Design the Program with Purpose
When you take time to design a program and prepare a dynamic intern job description, you are setting this position apart from any another internship. When you present this position as an exciting opportunity and deliver it to the right candidates, you will generate a better pool of potential future employees.
These programs provide your mid-level employees the chance to manage and mentor; free up time for employees to dive into other tasks; provide community outreach; and get your company name out to college campuses.
If the reach of these programs consists of future recruits, the community and present employees, you might want to concentrate on getting it right.

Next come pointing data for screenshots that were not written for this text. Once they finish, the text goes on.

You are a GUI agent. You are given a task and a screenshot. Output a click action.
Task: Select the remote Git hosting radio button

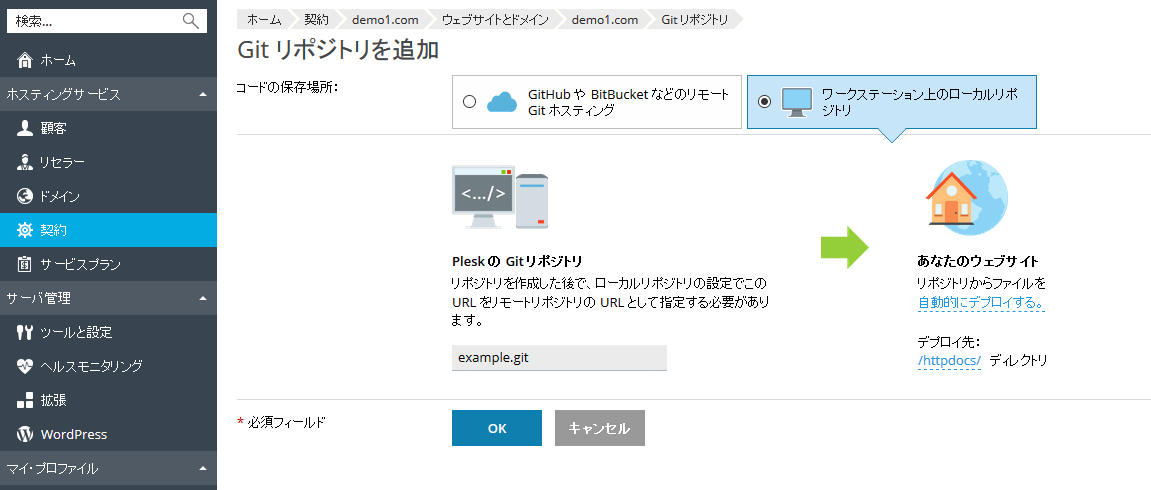point(469,102)
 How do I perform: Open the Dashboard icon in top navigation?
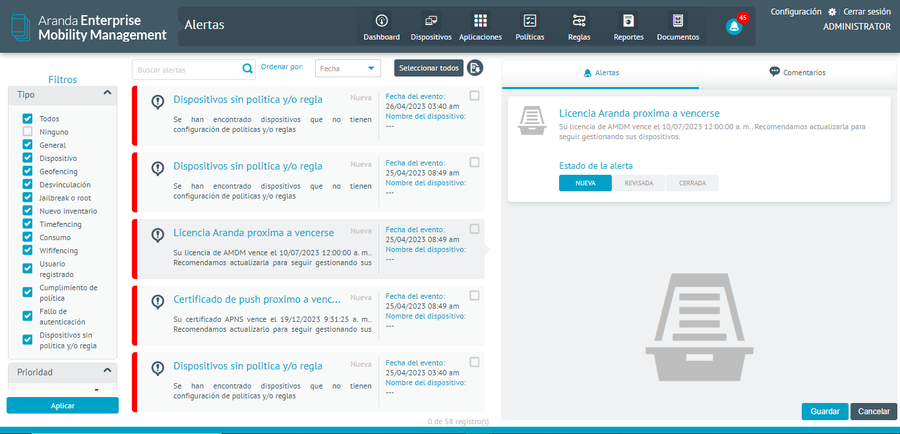click(381, 21)
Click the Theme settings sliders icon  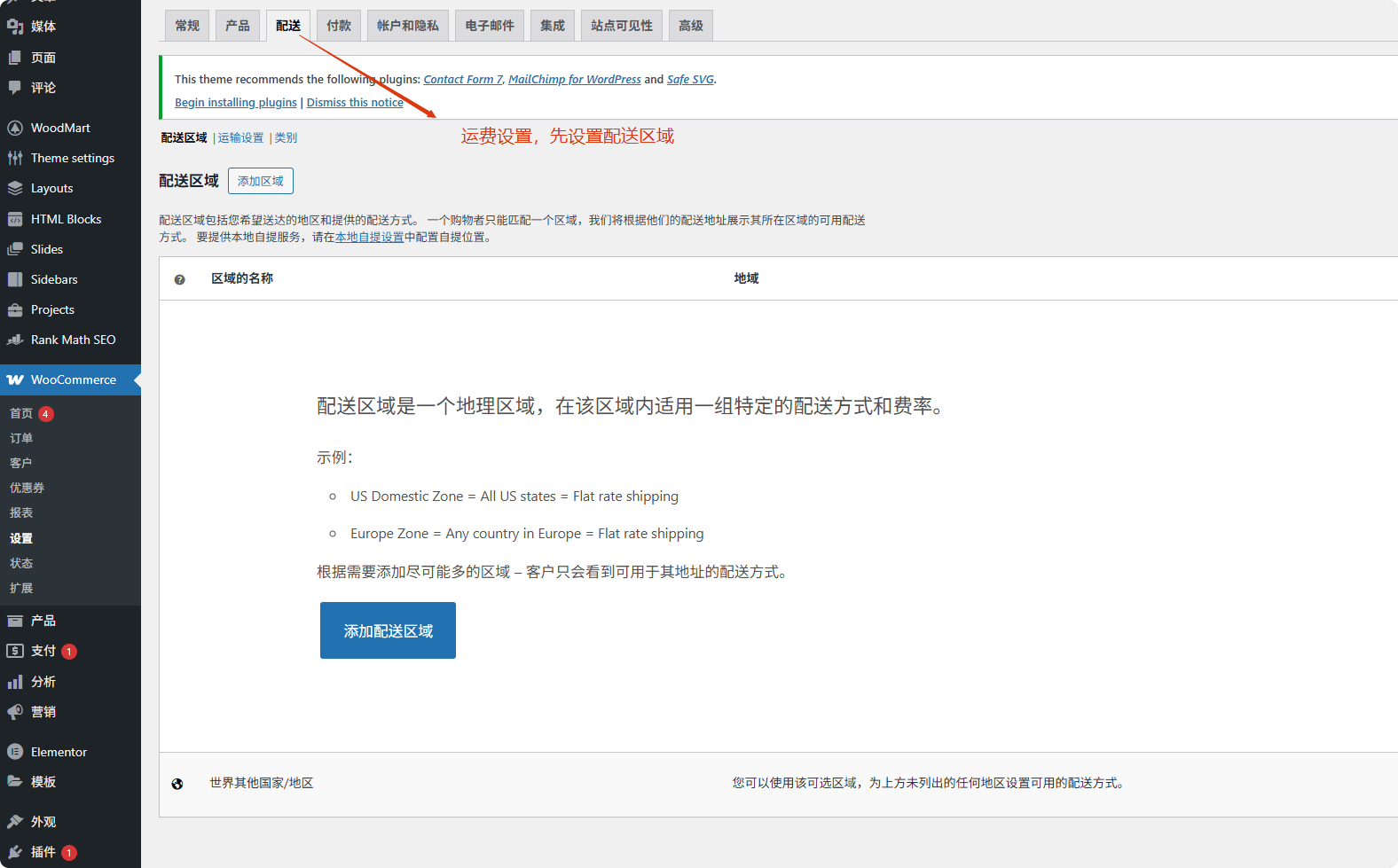15,158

If you enter the selection process with the, “It’s just an intern” attitude, then that’s exactly what you’ll get…just an intern. But that isn’t the goal here. When you consider the sourcing possibilities that come along with taking on an intern, this can be an important decision.

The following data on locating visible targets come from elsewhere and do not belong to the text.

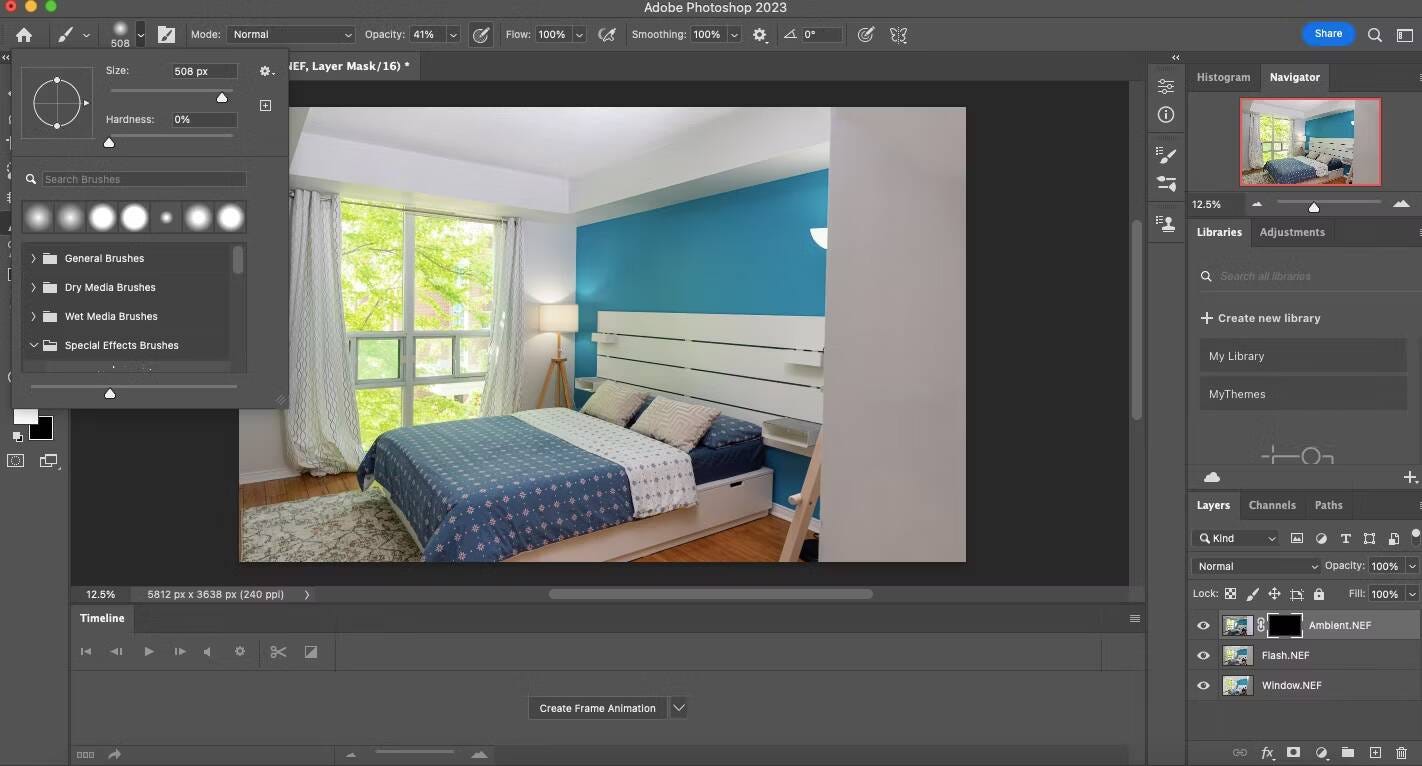Image resolution: width=1422 pixels, height=766 pixels.
Task: Enable symmetry painting butterfly icon
Action: pos(898,34)
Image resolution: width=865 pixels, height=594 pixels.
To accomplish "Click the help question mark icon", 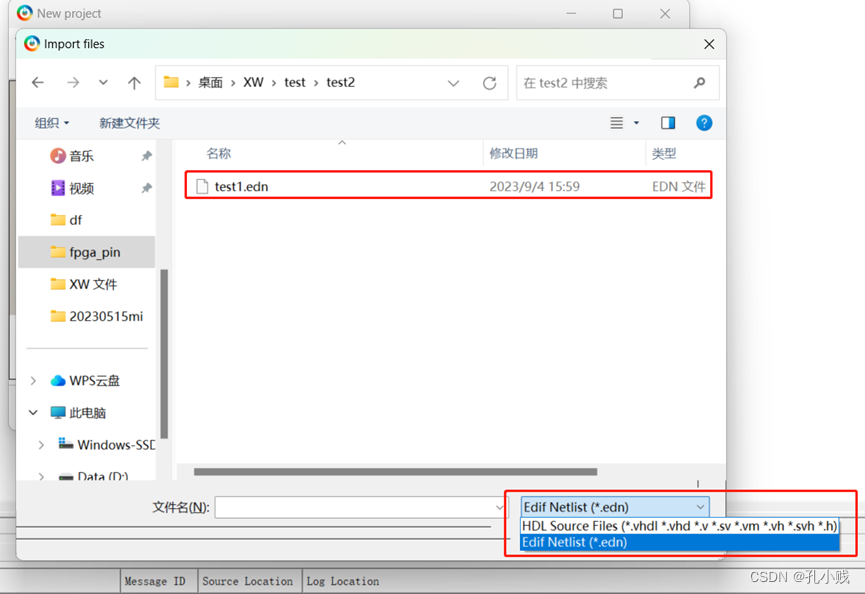I will point(704,122).
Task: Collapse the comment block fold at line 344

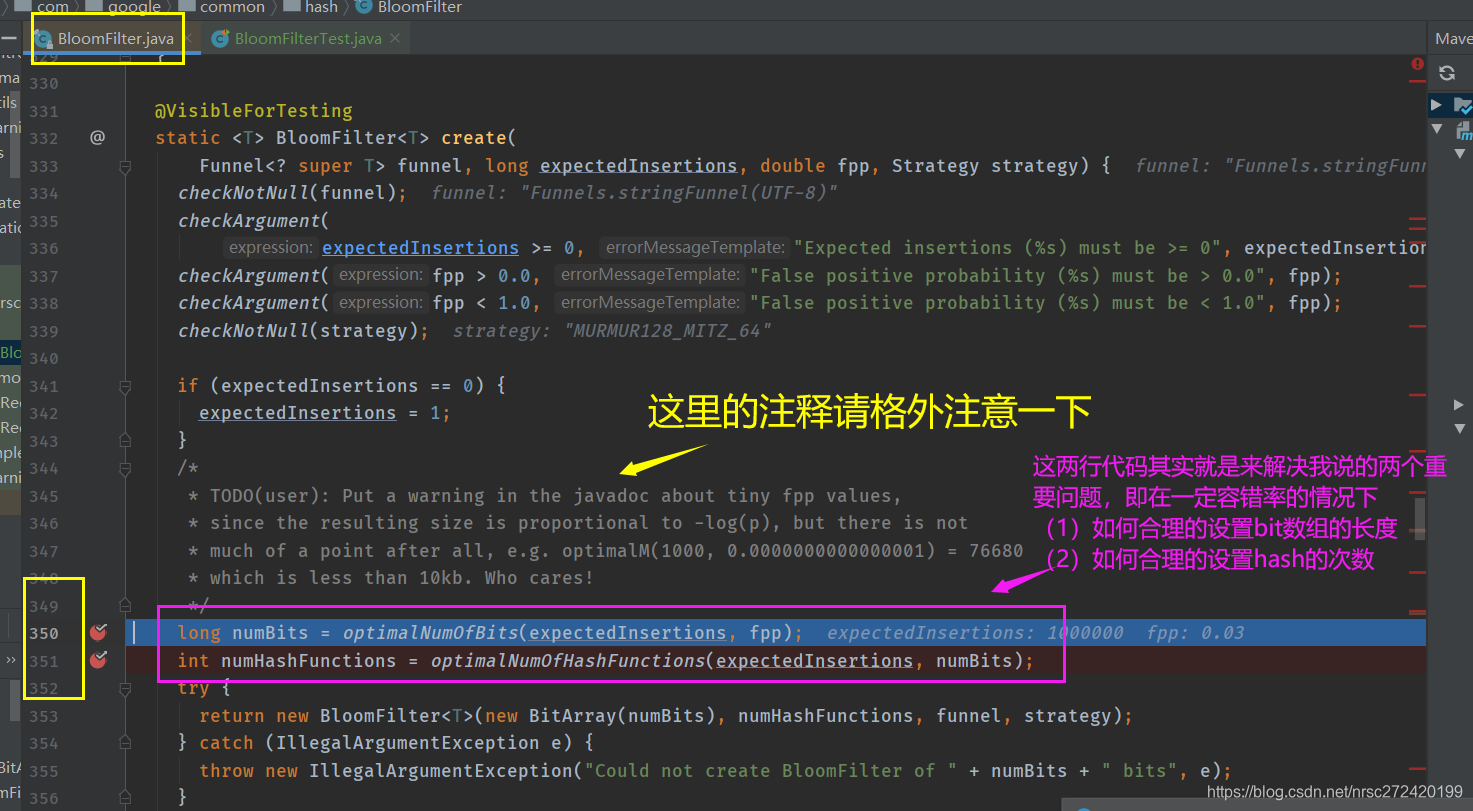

Background checks, resumes and interviews should all be standard in the choosing of the intern. Sure your trusted worker, their aunt, put in a good word for the person, but if he/she can’t show up to an interview on time, you might need to keep looking. Internships are often granted to referred candidates, but the process should be the same for everyone.

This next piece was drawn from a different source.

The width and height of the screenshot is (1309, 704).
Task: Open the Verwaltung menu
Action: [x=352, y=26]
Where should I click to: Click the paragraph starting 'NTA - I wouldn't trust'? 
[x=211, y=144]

Additionally, the mentor should be taken into consideration throughout the selection process. In other words, use some common sense when pairing your intern with their mentor. The “have you seen my stapler” tech genius might not do too well with the squeaky, high-energy, newb designer.
Onboard for Pete’s Sake
Taking time to orientate interns and make them feel comfortable and welcome will get this whole process moving faster. Having people, paperwork, projects and expectations in-line and clearly communicated will set both the mentor and the intern at ease and get them on track in a timely manner. “Let’s see what we can find for you to do”, should never even be a thought. If you don’t have a project, you shouldn’t have an intern.
Sure, it looks good to the community, but they’re there for a reason, and it’s most likely not to answer phones…unless it’s an answering phones internship.
Yup, they’re an intern and they might be expected to get your coffee, or pick up lunch, but respect is nonnegotiable. This could, and hopefully will be a co-worker, and they should be treated as such. Quite often the line between mentor and @-hole is crossed in the mentor-intern relationship. It should be clear that this isn’t just a lap to dump extra work. Be clear about the responsibilities and expectations of the mentor. In clear communications about the internship you might find that the employee won’t want to be a mentor. It’s better you find that out ahead of time, than potentially ruin a great recruitment opportunity.
This is an opportunity to build upon your talent pipeline and recruit quite inexpensively. If everyone enters this experience with the right attitude and a goal toward the advancement of the company, a four-month internship could turn into so much more. Internships can make or break employer brand. Make sure you’re makes it.